Grrrr......I don't need this.

Wednesday, October 10, 2007

I am So Excited

As many of you know, I am very political. I generally have an opinion on almost everything. Today I was listening to CNN when Jack Cafferty asked what we thought that the new embassy in Iraq, which has had huge overruns, has now had its opening postponed indefinitely. He asked what that said about the Bush administration.

I dashed off a response. Of course I didn't think to keep a copy of it. I just heard my entire comment read on CNN during the Situation Room. I was so excited. So I started dinking around with my mail program and found the original comment. Here it is:

"That boondoggle of an embassy will stand as a permanent monument to George Bush's ineptitude, and the failure of his policies in Iraq. It was started with inadequate knowledge and planning, carried out without oversight and apparently without a master plan for success, and in the end will stand empty as a hollow tribute to everything that went wrong over there. Mr. Bush cannot afford to fund health programs for poor children but he has no problem dumping money down a rat hole with projects such as this."

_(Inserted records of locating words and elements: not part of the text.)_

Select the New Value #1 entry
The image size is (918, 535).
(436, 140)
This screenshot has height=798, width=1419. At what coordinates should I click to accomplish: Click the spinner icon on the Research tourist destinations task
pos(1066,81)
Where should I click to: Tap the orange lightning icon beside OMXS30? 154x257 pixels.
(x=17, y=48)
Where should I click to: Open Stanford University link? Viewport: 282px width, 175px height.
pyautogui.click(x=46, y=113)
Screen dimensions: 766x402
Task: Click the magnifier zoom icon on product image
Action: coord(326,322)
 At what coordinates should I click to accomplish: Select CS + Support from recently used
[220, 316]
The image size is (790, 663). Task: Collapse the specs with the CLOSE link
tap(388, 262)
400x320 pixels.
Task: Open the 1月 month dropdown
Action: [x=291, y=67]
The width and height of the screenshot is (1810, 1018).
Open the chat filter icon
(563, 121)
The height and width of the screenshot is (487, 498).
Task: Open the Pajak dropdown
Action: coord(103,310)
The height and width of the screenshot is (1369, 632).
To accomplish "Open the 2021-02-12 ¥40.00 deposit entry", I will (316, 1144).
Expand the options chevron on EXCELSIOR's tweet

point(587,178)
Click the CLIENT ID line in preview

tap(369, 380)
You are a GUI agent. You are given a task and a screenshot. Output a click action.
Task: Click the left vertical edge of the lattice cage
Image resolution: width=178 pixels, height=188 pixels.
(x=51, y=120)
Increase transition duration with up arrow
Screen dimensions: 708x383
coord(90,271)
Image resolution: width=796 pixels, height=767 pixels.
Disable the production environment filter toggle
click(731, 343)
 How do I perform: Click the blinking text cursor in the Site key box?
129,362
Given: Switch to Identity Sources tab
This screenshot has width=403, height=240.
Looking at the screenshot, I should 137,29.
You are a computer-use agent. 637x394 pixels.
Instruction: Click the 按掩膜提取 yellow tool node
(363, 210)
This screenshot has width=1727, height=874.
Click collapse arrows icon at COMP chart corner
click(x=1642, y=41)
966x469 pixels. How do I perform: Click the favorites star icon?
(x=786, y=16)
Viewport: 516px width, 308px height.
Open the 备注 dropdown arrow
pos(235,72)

Yeah, I know it's a very little thing, but damn.

Monday, October 08, 2007

Meet Max



This is Max. He's a hand-made stuffed dog that I am giving my granddaughter for Christmas this year. I've been alarmed over the entire toy thing with all the poison paint and other things, and I don't know what is safe and what is not.

From my point of view, all the toys that are going to be put on the shelves for us to buy this Christmas season have already been manufactured and are either in store warehouses, already on the shelves, or in transit. We know from the reports that there are going to be many more recalls before Christmas is actually upon us. For that reason I determined not to buy anything that is not made in this country this year. I will not risk the well-being of my precious granddaughter for the profits of some greedy toy company who won't even do the basic quality control one would expect of any manufacturer, but especially for those who are importing toys from third world countries where safety and quality standards are all but nonexistent.

Max isn't perfect. Then again neither is his owner. On the other hand, Max is made with a lot of love, he's soft, cuddly, washable, and he contains nothing toxic. From his yarn to his stuffing he was manufactured in this country. He is safe. To me anyway, that's a lot more important than the fact he is not entirely perfect. He looks handmade. I suppose that's because he is. Funny how that works.

Anyway, Max meet the world. World, meet Max.